National Coordinator for Health Information Technology Karen DeSalvo challenged thousands of HIT professionals at HIMSS 2014 in Orlando to work collaboratively to build a truly interoperable EHR system.
Interoperability of electronic health record (EHR) systems is now a national priority, according to Karen DeSalvo, MD, MPH, newly appointed National Coordinator for Health Information Technology, an entity within the U.S. Department of Health and Human Services leading the country’s adoption and use of health information technology (HIT).
“We have to ensure that HIT, an interoperable network of information and data flow connects providers and patients across the continuum. The country is counting on us to provide the information and data necessary to make better, more informed healthcare decisions. We have to get it right.”
DeSalvo challenged thousands of HIT professionals at HIMSS 2014 in Orlando to work collaboratively to build a truly interoperable EHR system that links providers in primary care with other specialties, and hospital systems, regardless of the IT vendor or platform.
“We have made impressive progress on our infrastructure, but we have not reached our shared vision of having this interoperable system where data can be exchanged and meaningfully used to improve care.”
And there is great urgency in developing these systems and solutions, DeSalvo says.
“As a nation, we are also facing a financial disaster with a healthcare system that is breaking the bank for all employers and for each of you as individuals. We are facing a looming threat that we will have to cut costs with an axe rather than the precision of a scalpel through informed evidence-based approaches. We have to act,” she says.
The end-goal will be to deliver the triple aim: improving care, improving the experience for patients, and reducing costs. Technology can deliver on this promise, DeSalvo says, and there have been many examples of successes in reducing costs as they relate to preventing hospitalizations and trips to emergency room departments, to name a few. But those successes have to be “brought to scale” for the rest of the country.
While Accenture predicts the global EHR market will hit $22.3 billion by the end of 2015, it doesn’t mean physicians are happy about the usability of these systems.
In fact, a recent Medical Economics survey of physicians noted widespread frustration (70% of respondents) with the usability of these systems. High costs came in second for nearly half of those physicians responding to the survey.
On this issue, DeSalvo says, “We know that we have had widespread adoption, but we have challenges to overcome with usability of EHR products and user interfaces. We need to better understand safety. We need to make sure that we can electronically measure the value of care… We need to continue to train our workforce. We need to balance the aspirations for the promise of HIT with the burden on providers, not only on meaningful use, but all the expectations in a very dynamic regulatory environment.”
HIT needs to help build solutions to allow patients and caregivers to more actively contribute to their health records, DeSalvo says.
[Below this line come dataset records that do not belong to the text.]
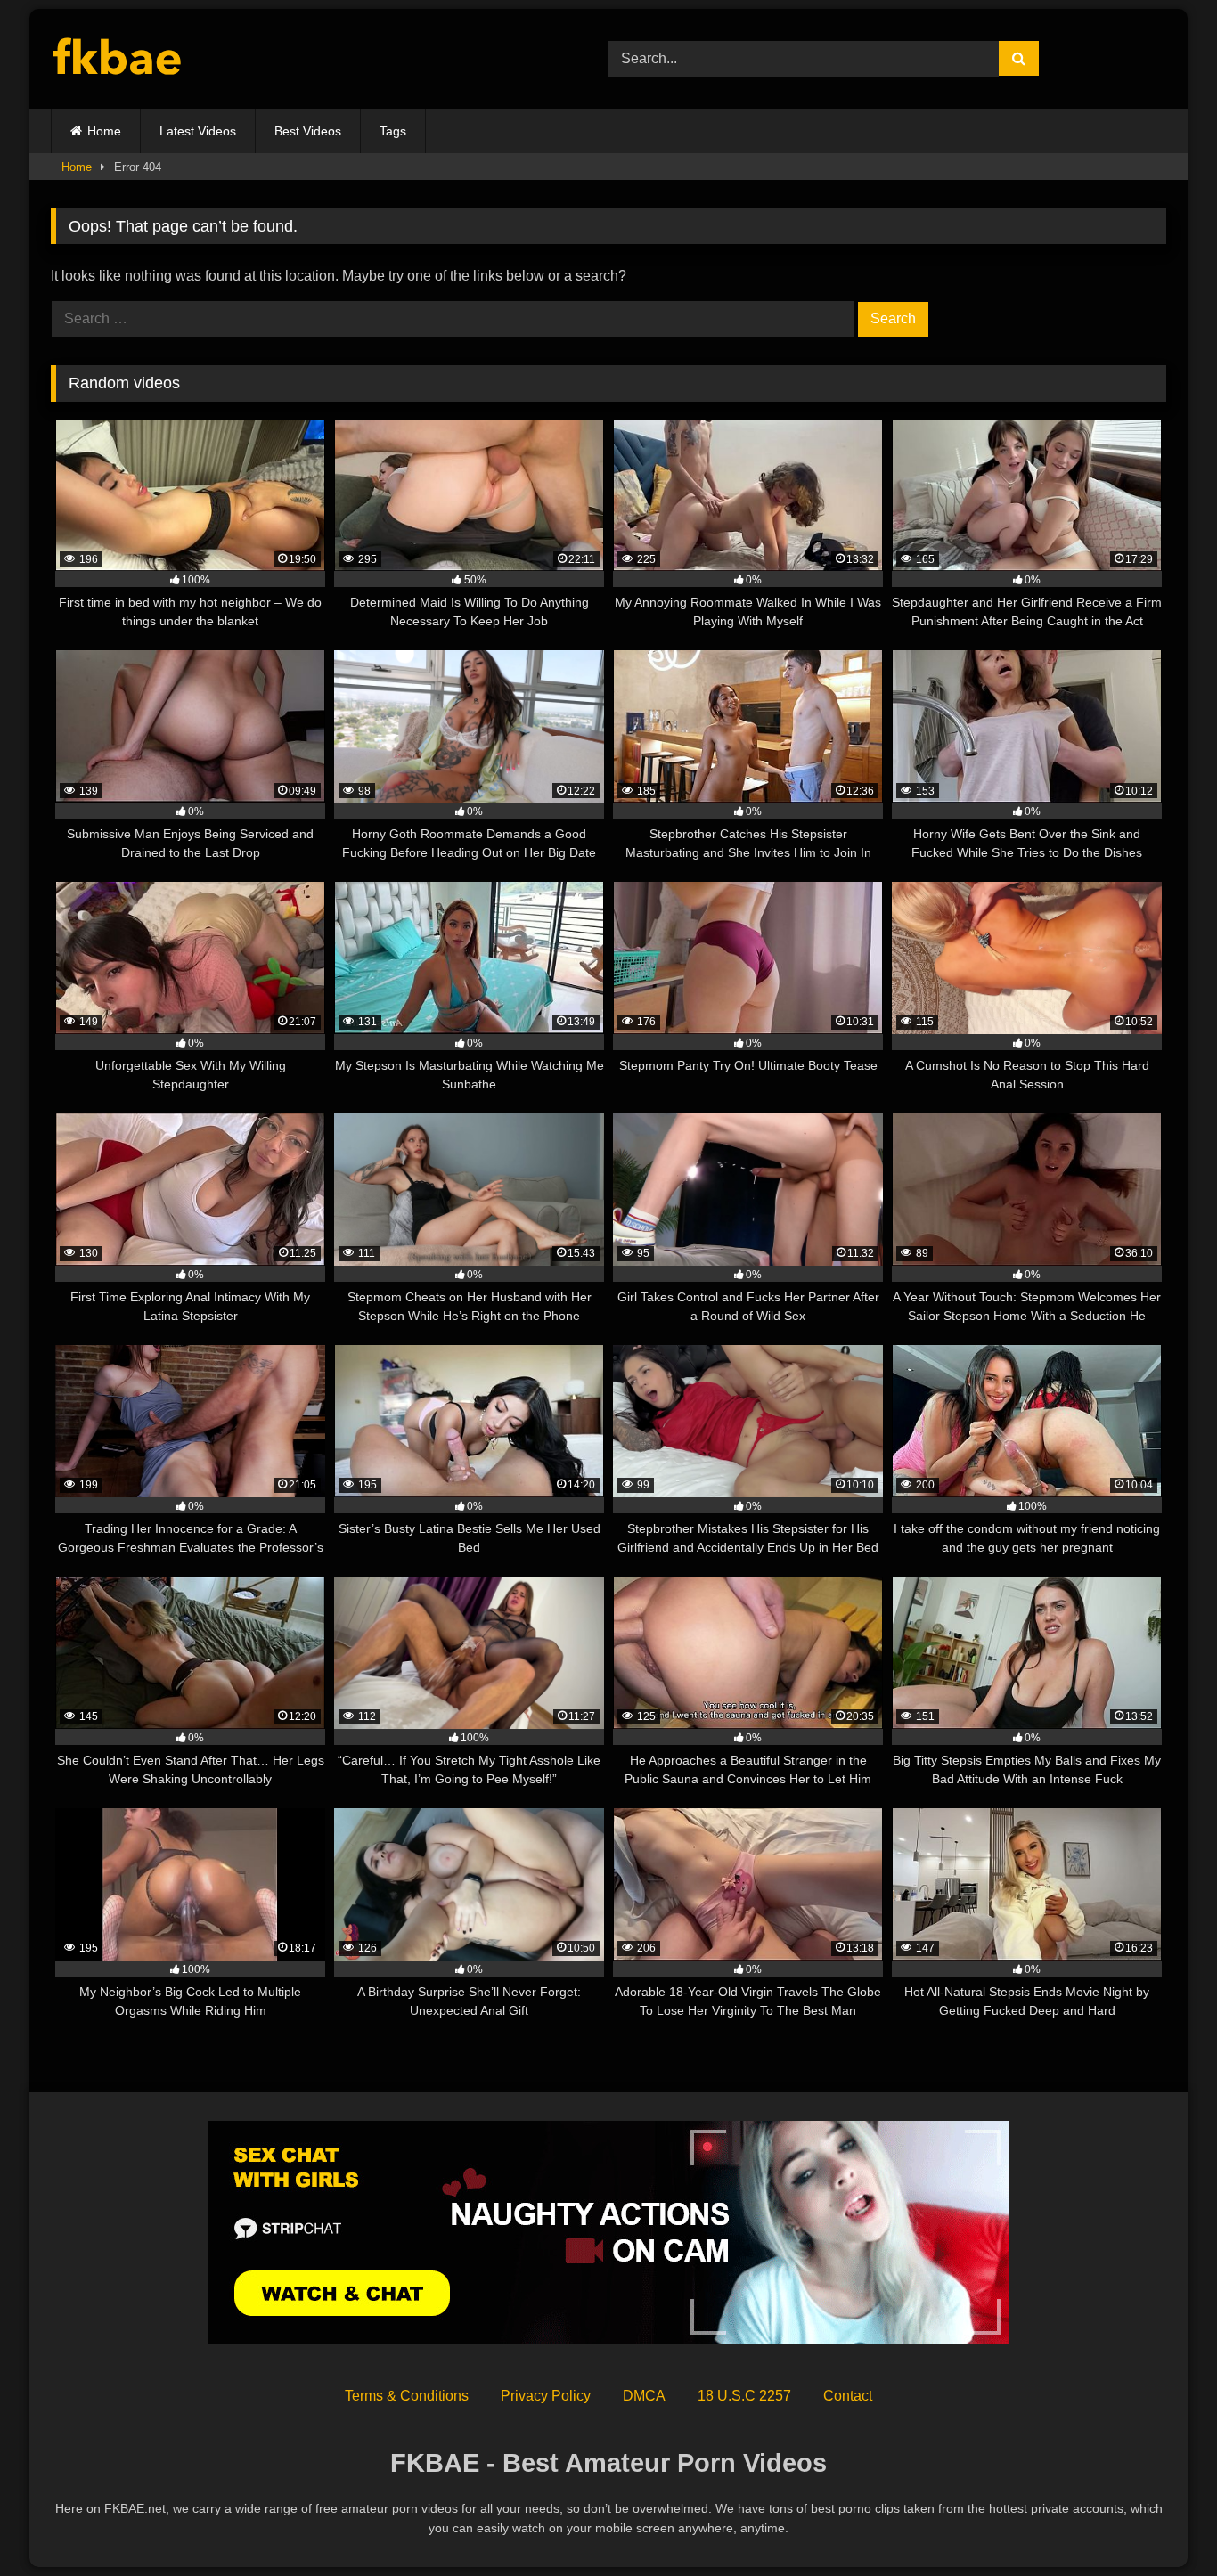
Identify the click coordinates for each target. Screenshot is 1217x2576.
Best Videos (307, 131)
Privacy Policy (546, 2395)
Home (104, 131)
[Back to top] (1161, 2523)
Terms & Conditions (407, 2395)
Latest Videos (197, 131)
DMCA (644, 2395)
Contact (847, 2395)
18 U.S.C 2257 (744, 2395)
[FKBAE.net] (118, 59)
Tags (393, 131)
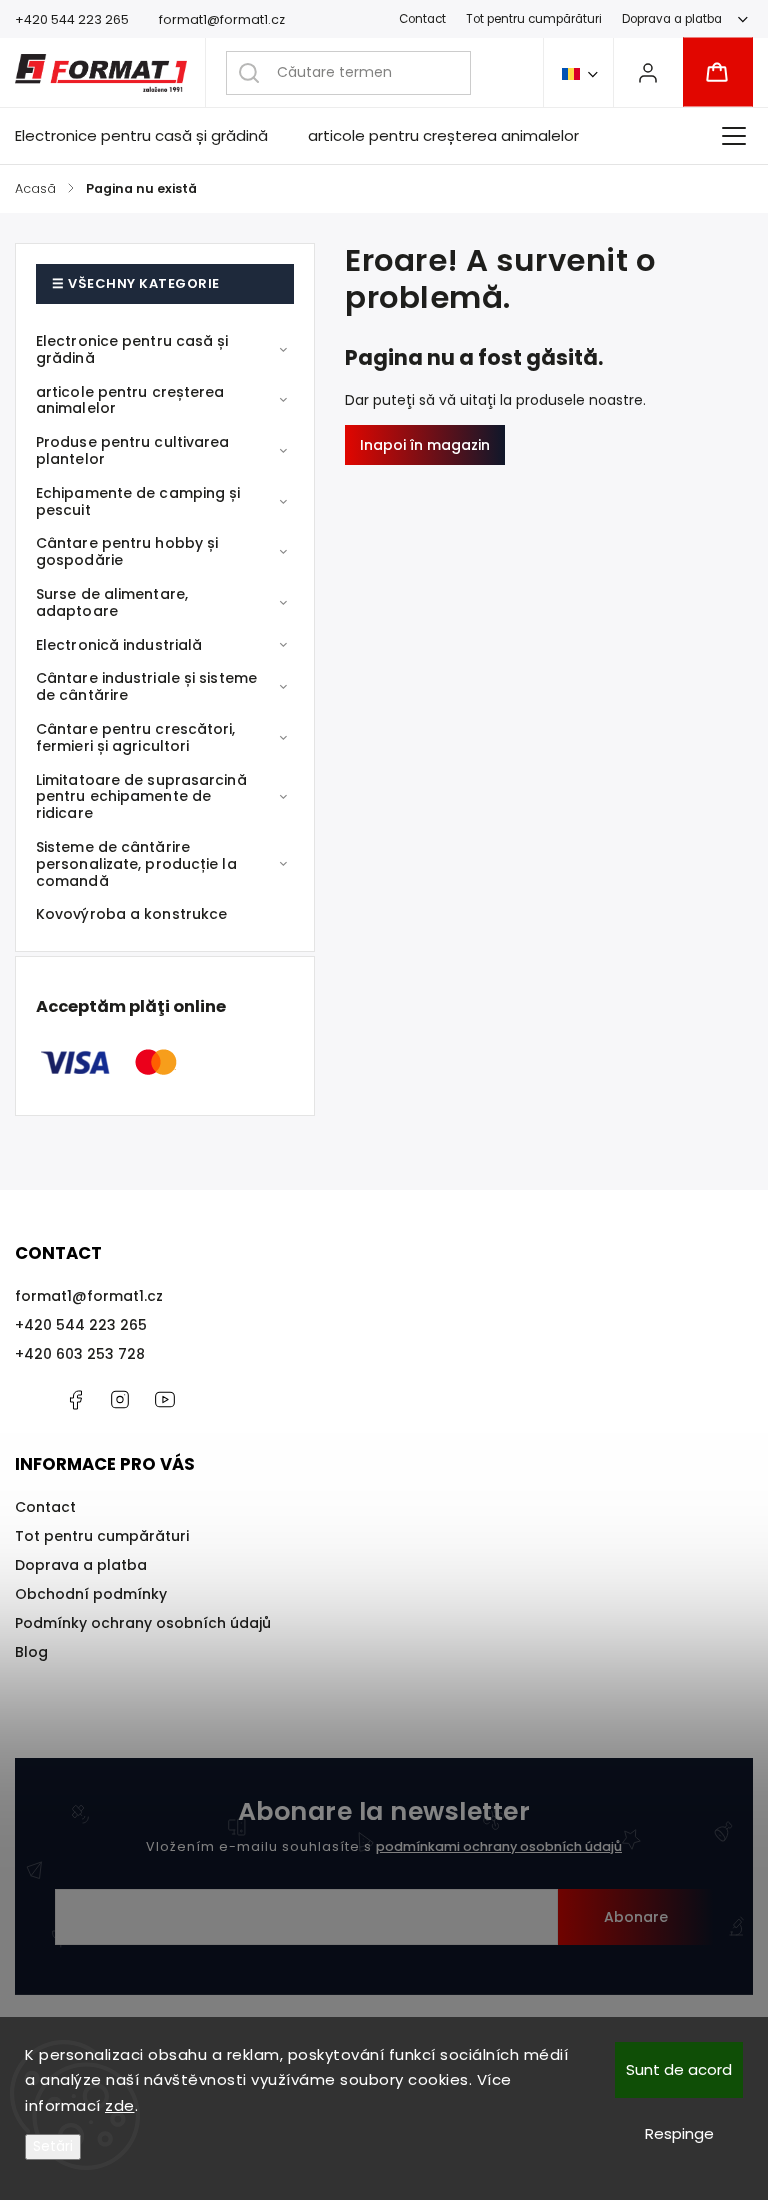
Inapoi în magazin (425, 445)
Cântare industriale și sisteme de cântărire (146, 686)
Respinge (679, 2133)
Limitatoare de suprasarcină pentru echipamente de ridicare (141, 797)
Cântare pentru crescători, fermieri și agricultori (136, 737)
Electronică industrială (119, 645)
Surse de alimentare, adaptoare (112, 602)
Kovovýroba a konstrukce (131, 914)
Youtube (165, 1400)
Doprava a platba (672, 19)
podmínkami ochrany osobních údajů (499, 1846)
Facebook (75, 1400)
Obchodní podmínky (91, 1594)
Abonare (636, 1917)
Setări (53, 2146)
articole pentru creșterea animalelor (130, 400)
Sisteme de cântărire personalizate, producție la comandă (136, 864)
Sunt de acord (679, 2069)
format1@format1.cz (89, 1296)
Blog (31, 1652)
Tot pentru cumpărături (534, 19)
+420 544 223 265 (81, 1325)
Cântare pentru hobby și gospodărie (127, 551)
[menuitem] (151, 136)
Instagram (120, 1400)
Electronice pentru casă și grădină (132, 349)
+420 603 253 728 (80, 1354)
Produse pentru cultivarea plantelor (133, 450)
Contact (422, 19)
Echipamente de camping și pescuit (138, 501)
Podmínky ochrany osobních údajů (143, 1623)
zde (120, 2105)
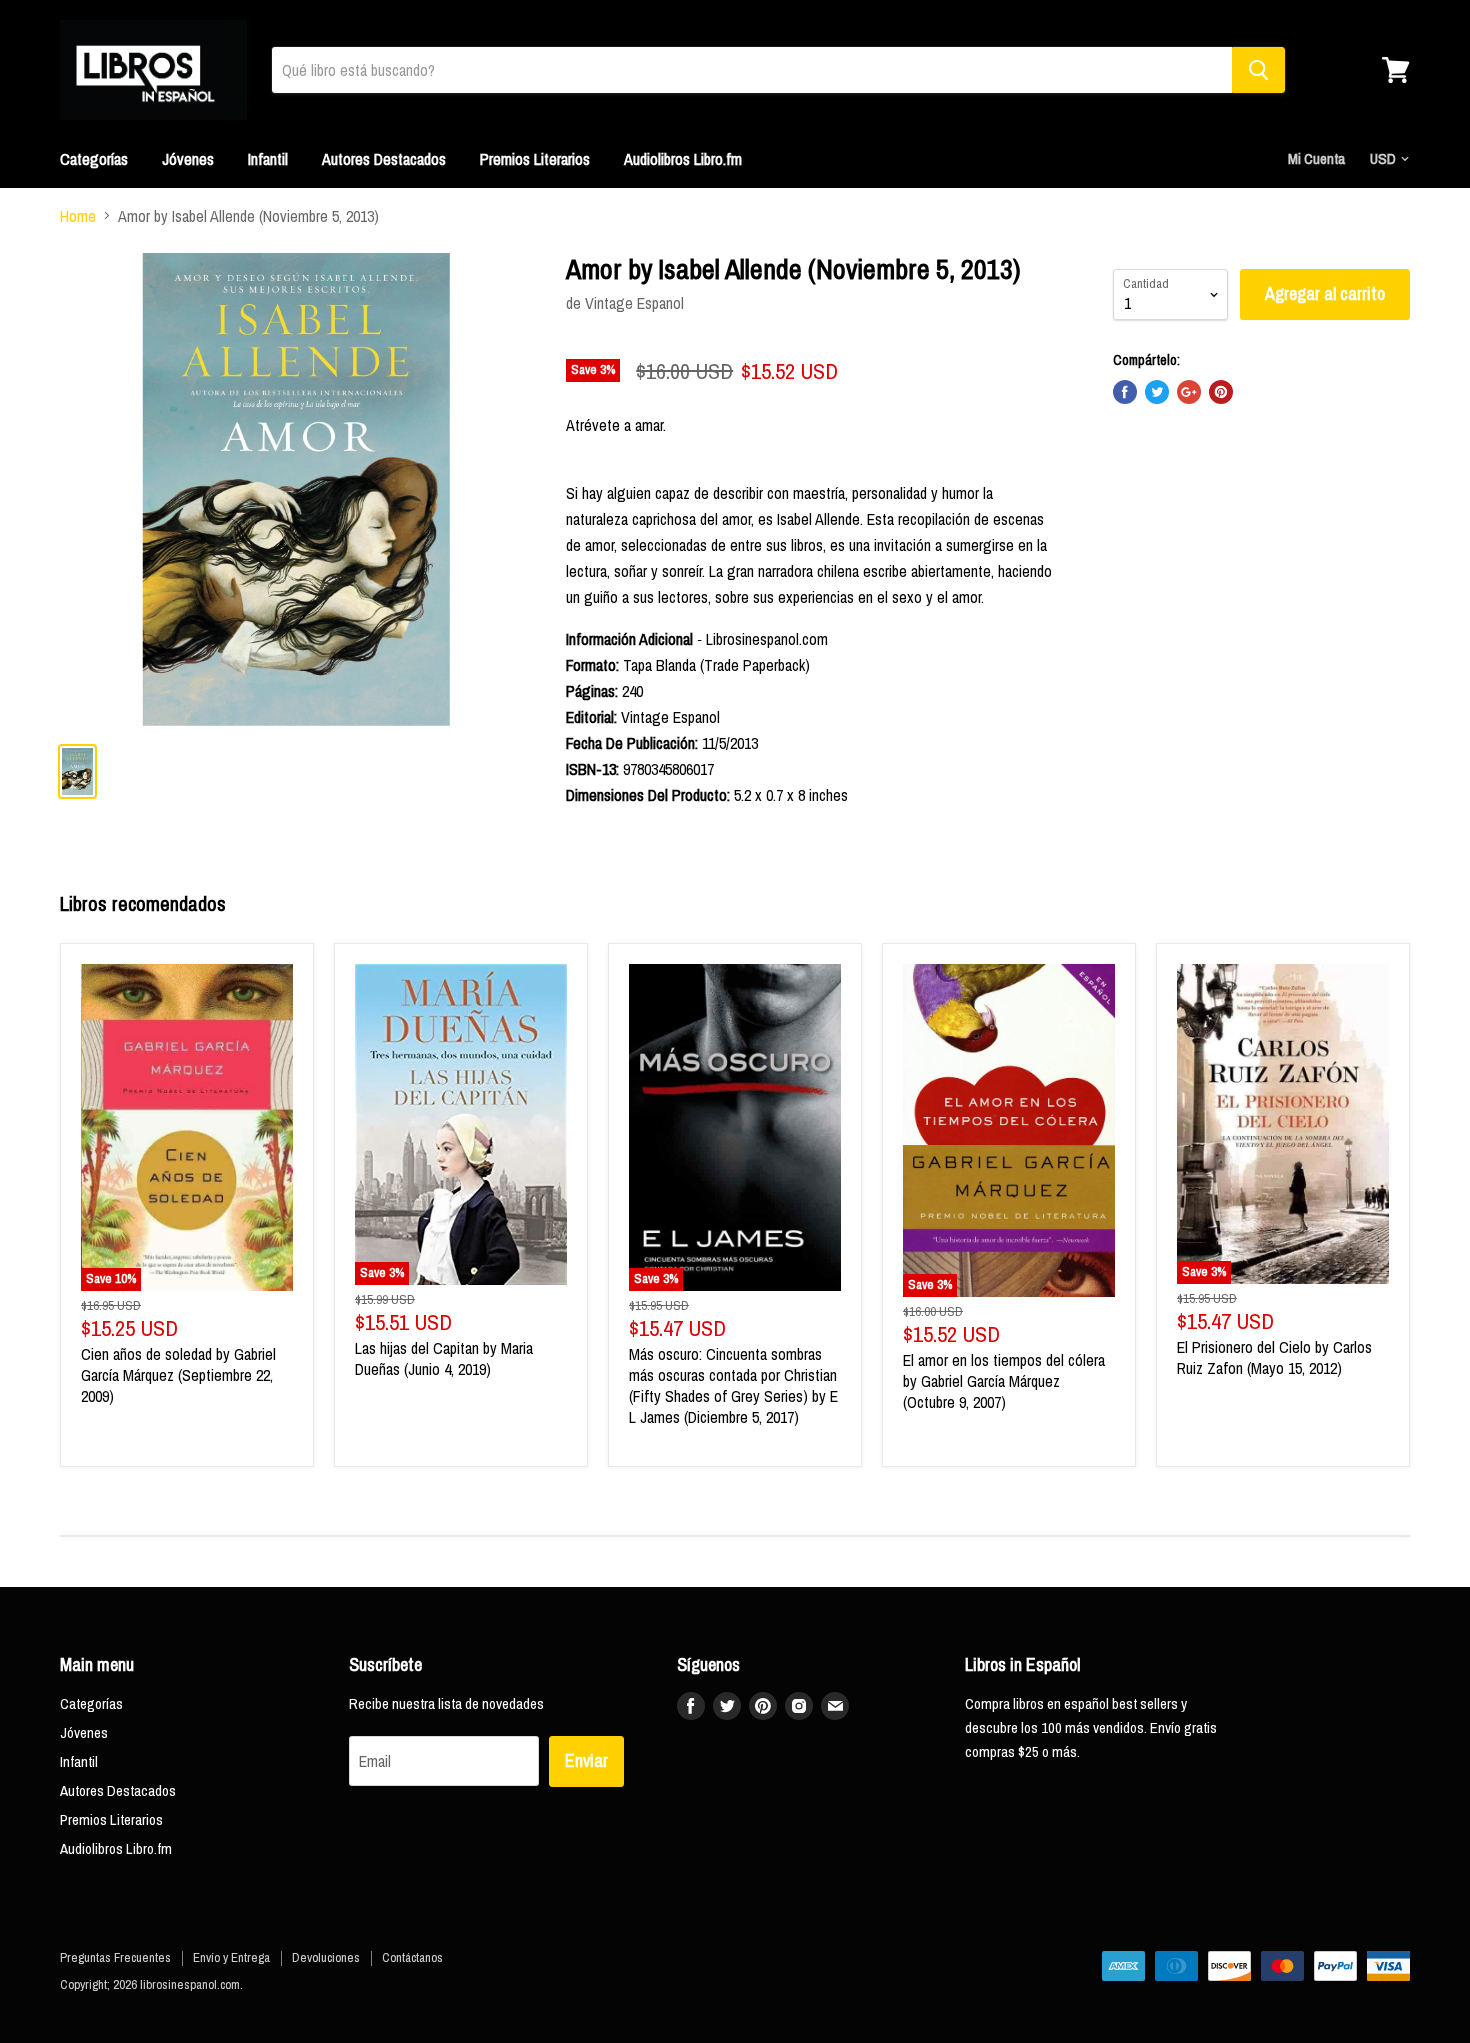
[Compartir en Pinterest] (1221, 392)
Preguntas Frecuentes (115, 1957)
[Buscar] (1258, 70)
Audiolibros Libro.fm (683, 159)
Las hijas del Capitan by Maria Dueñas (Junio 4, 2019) (444, 1358)
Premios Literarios (535, 159)
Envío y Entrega (231, 1957)
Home (78, 216)
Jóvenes (188, 159)
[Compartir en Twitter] (1157, 392)
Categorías (94, 159)
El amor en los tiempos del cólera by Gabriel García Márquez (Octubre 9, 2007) (1004, 1381)
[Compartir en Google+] (1189, 392)
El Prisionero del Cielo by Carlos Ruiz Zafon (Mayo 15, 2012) (1274, 1357)
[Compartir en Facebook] (1125, 392)
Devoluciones (326, 1957)
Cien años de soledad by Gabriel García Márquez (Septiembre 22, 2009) (178, 1375)
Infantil (268, 159)
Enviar (586, 1760)
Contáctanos (412, 1957)
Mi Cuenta (1316, 158)
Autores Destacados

“Most of the data we have captured is held in silos,” she explains. “We need to set it free from its silos and follow the patient where it is needed in a safe, secure, private, and reliable way across accessible networks that are following the proper regulatory framework and in a business environment that allows for this to happen.”
ONC’s focus over the next three years will be to ensure that the right policy standards and environments are in place to facilitate the secure transmission of health data among providers and patients and ONC will “leverage every potential driver to achieve interoperability,” DeSalvo says.
“We will continue to advance and harmonize standards that will enable many different uses of health information and support the delivery of clinical care, payment reform, and ensure privacy and security for everyone in America,” she says.
DeSalvo envisions a time in the near future when an emergency doctor can see electronically what medications a patient is on during a life-threatening emergency, or an oncologist in another state can review the results of a cancer workup to deliver a second opinion to a patient.
“We are going to use all of our expertise available so that we have data that is moving and flowing in a private and secure way. We are going to continue to work with states, employers, consumers, providers, vendors, payers, and anyone who wants to come to have the right regulatory and business environment that removes barriers to data freely flowing,” she says.
“I want this as a doctor; I want this as a patient, and I want this as a daughter,” DeSalvo adds. And it comes at a time when much of the policy focus is shifting rewarding value and reducing healthcare costs overall. Interoperability is becoming even more critical to help rein in redundancies of healthcare services, and facilitate better communication between primary care providers, specialists, hospitals, and patients.